● SELECTED EXCERPT
====================
On Monday, the Colorado Senate Judiciary Committee passed HB26-1322, a bill that creates a private civil right of action allowing survivors of conversion therapy to sue the practitioners who subjected them to it. The bill, which has no statute of limitations for such claims, would likely make the practice of conversion therapy financially prohibitive in the state. It comes in the aftermath of the Supreme Court’s 8-1 decision last month in Chiles v. Salazar, which found that Colorado’s 2019 ban on conversion therapy unconstitutional—effectively legalizing the discredited practice nationwide. The new bill has one final legislative hurdle to clear—the full Colorado Senate—before heading to Governor Jared Polis’s desk, though the governor has so far offered only lukewarm signals about whether he will sign it, saying he is “hopeful there is still time to construct a framework he could support.”

The bill targets what it calls “sexual orientation or gender identity change efforts”—defined as “any practice by a licensed mental health professional that seeks to direct a patient toward a predetermined sexual orientation or gender identity outcome, or to eliminate or reduce sexual or romantic attractions or feelings toward individuals of a particular sex or gender, regardless of the sexual orientation or gender identity the patient is directed toward.” The inclusion of “eliminate or reduce sexual or romantic attractions” is notable—conversion therapists have long used this framework to argue disingenuously that they are not trying to change a person’s sexual orientation, merely helping them manage unwanted feelings. The bill explicitly carves out any counseling or therapy that “provides acceptance, support, and understanding of a patient” or “facilitates a patient’s coping, social support, and identity exploration and development”—meaning therapists who support a patient’s own process of self-discovery, without steering them toward a predetermined outcome, would face no liability.
====================
● Data items
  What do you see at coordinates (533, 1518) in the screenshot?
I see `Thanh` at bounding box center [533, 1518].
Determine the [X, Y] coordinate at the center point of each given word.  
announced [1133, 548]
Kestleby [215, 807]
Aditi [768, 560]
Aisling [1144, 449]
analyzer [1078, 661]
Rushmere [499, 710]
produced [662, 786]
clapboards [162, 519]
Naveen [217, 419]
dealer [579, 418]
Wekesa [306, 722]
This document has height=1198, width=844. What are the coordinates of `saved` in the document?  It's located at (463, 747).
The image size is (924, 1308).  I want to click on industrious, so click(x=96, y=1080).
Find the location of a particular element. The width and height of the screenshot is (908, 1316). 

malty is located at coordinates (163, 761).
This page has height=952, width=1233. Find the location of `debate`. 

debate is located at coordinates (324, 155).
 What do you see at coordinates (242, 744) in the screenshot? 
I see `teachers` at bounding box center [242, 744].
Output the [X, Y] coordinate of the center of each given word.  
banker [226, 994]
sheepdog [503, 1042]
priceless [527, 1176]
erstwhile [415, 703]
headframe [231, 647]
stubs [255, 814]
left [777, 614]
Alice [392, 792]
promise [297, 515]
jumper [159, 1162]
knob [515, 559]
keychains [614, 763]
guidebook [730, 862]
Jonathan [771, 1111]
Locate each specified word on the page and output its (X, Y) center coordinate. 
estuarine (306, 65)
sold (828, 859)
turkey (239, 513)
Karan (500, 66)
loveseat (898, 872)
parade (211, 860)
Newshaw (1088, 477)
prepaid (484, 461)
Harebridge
====================
● ACTIVITY
According to the excerpt about Colorado's conversion therapy bill, which bodies or officials has the bill already passed or must still reach before it can become law? List them in order.

● RESPONSE AREA
1. The Colorado Senate Judiciary Committee
2. The full Colorado Senate
3. Governor Jared Polis